--- Records shown ---

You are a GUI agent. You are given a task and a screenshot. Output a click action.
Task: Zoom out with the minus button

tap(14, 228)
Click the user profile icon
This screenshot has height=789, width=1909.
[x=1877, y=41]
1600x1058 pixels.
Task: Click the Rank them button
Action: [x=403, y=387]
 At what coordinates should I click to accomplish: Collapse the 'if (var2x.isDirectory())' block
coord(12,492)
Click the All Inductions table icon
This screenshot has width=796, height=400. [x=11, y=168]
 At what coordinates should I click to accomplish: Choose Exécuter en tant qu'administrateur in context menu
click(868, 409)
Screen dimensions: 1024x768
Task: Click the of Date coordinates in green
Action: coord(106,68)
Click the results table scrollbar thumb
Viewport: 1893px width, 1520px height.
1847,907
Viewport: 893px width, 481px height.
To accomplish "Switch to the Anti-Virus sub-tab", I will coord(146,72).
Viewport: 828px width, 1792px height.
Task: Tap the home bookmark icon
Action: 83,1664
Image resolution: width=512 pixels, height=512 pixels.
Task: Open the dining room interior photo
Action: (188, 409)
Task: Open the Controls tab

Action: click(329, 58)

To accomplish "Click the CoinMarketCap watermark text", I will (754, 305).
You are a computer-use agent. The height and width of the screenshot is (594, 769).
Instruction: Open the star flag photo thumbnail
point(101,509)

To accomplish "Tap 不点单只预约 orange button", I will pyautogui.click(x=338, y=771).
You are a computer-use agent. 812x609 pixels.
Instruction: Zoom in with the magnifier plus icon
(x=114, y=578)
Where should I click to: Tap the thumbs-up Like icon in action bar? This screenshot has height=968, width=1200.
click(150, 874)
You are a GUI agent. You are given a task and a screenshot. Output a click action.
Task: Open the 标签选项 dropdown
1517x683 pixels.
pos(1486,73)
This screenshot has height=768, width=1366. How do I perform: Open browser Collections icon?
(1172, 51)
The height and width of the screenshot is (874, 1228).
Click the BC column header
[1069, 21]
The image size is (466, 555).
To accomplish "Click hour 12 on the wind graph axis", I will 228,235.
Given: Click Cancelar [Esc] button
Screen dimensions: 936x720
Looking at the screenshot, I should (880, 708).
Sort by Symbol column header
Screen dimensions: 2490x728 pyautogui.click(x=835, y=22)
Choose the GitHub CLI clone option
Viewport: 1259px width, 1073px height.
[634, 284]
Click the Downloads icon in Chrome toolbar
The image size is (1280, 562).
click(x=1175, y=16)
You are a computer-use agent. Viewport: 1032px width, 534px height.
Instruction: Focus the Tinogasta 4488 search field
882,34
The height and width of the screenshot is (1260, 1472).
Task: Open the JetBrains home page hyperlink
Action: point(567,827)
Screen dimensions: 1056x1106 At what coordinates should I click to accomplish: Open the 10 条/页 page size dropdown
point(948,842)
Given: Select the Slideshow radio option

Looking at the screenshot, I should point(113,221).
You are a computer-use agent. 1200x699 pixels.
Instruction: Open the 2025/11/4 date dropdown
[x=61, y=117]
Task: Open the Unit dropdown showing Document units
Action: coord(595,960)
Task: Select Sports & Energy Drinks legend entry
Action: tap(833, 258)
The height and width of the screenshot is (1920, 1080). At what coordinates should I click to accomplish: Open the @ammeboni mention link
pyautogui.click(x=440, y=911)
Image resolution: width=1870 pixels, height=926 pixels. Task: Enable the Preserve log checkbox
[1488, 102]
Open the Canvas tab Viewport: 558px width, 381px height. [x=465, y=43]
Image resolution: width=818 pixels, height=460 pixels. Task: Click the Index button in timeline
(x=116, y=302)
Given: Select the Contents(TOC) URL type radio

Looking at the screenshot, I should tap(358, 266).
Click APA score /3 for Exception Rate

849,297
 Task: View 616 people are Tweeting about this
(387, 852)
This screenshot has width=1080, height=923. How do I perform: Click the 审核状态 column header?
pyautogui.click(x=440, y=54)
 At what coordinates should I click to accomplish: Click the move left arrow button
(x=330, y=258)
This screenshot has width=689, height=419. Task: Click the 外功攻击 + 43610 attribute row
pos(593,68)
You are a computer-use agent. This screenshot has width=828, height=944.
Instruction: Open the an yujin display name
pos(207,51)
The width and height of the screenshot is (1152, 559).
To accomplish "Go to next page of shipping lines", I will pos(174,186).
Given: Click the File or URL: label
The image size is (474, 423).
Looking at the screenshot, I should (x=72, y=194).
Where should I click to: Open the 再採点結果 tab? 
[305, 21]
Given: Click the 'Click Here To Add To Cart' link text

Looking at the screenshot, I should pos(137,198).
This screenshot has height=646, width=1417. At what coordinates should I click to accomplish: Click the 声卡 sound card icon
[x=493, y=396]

---

## What needs to be done
Extract the first line above and each line after it up to and including the one with "Click the results table scrollbar thumb", please, exactly and with nothing else.

## Result
You are a GUI agent. You are given a task and a screenshot. Output a click action.
Task: Zoom out with the minus button

tap(14, 228)
Click the user profile icon
This screenshot has height=789, width=1909.
[x=1877, y=41]
1600x1058 pixels.
Task: Click the Rank them button
Action: [x=403, y=387]
 At what coordinates should I click to accomplish: Collapse the 'if (var2x.isDirectory())' block
coord(12,492)
Click the All Inductions table icon
This screenshot has width=796, height=400. [x=11, y=168]
 At what coordinates should I click to accomplish: Choose Exécuter en tant qu'administrateur in context menu
click(868, 409)
Screen dimensions: 1024x768
Task: Click the of Date coordinates in green
Action: coord(106,68)
Click the results table scrollbar thumb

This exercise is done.